By this, do you mean making the software portable to different hardware platforms, or something else?
That is "portable" as in "I want a battery-powered hand-held SNES that I can play while I stand in line."

quote:

I am not familiar with the term cape. It seems to refer to expansion/controller boards. Do I have that right? What is your idea of "proper?" Are you talking about creating something to accept original SNES controllers, or just something that will be a permanent part of the board, or none of the above?
Capes are the modular add-on boards that plug into the big P8/P9 pin connectors on the BeagleBone boards. They are like Arduino shields, in a way. A proper cape has an EEPROM chip on it that talks via I2C to the BBB to say "I am cape board XXXX version YYYY, please load the proper device tree overlay and drivers to support me" to the kernel capemgr subsystem. This makes the cape "plug and play." You plug it into a powered-off BBB, turn it on, and it just starts working. For the design that I was looking at, I wanted to add a watch battery-backed real-time clock (to keep time for battery-backed games like Pokemon Yellow) and two SNES controller ports. Since NES, GBC, and GBA all use a subset of the SNES controller buttons, SNES controllers are the lowest common denominator.

quote:

I'm not sure if I am visualizing this properly. When you say a "separate process," are you just talking about your GUI calling one emulator for X, Y, and Z, and another for SNES? Is there more to it than that?
Think of it as two programs. The first program has the GUI and the NES, GBC, and GBA source code built into it. I took the code for all of them and mashed them together into a single binary. The second program is the SNES emulator without the GUI frontend. The first program lets you select the game via the GUI and play the non-SNES games. If you select an SNES game, the GUI launches the SNES emulator and then the GUI hangs out quietly in the background while the SNES emulator takes the foreground and does its thing. Some logic needs to be duplicated in the SNES side, such as reading the button mapping configurations out of the XML file and implementing the pause/savestate dialog.

For the Unix-inclined, this is implemented using fork() and execve() for the SNES emulator process spawn and a waitpid() on the GUI to watch for the SNES emulator to exit. It is similar to how shells launch new processes.
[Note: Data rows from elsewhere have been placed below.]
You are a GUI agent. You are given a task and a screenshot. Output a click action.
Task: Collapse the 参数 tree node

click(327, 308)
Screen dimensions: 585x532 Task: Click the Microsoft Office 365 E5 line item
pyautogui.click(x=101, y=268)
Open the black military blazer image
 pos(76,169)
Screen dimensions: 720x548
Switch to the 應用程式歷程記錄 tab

You can use system() to launch it, but you don't have the fine-grained control over it that you do with the fork/execve combo.

quote:

Is this a matter of putting glue into the emulator code to work with native hardware capabilities? Does that hamper portability significantly?
I spend a lot of time running the emulators and profiling the code. I then tune it specifically for these particular boards, so I guess that it probably does impact portability a bit. I can still run it all just fine on the Linux VM on my x86 laptop, though. Some common changes are:

- Ripping out code for unneeded functionality (movie recording/playback, emulation speed controls, etc.).
- Inlining functions and using global or register variables to pass parameters, rather than stack-based stuff.
- Allocating buffers once as globals and then reusing them to avoid the memory allocation performance impacts.
- Hardcoding resolutions and bypassing scaling blitter logic.
- Using the "register" keyword all over the place.

quote:

This is very cool, I appreciate the lengthy write-up. I hope you do put up a log or something so we don't have to wait until you remember to fill us all in on the latest news. This project deserves its own place, where you can post all the minutia for us busybodies to nose around in.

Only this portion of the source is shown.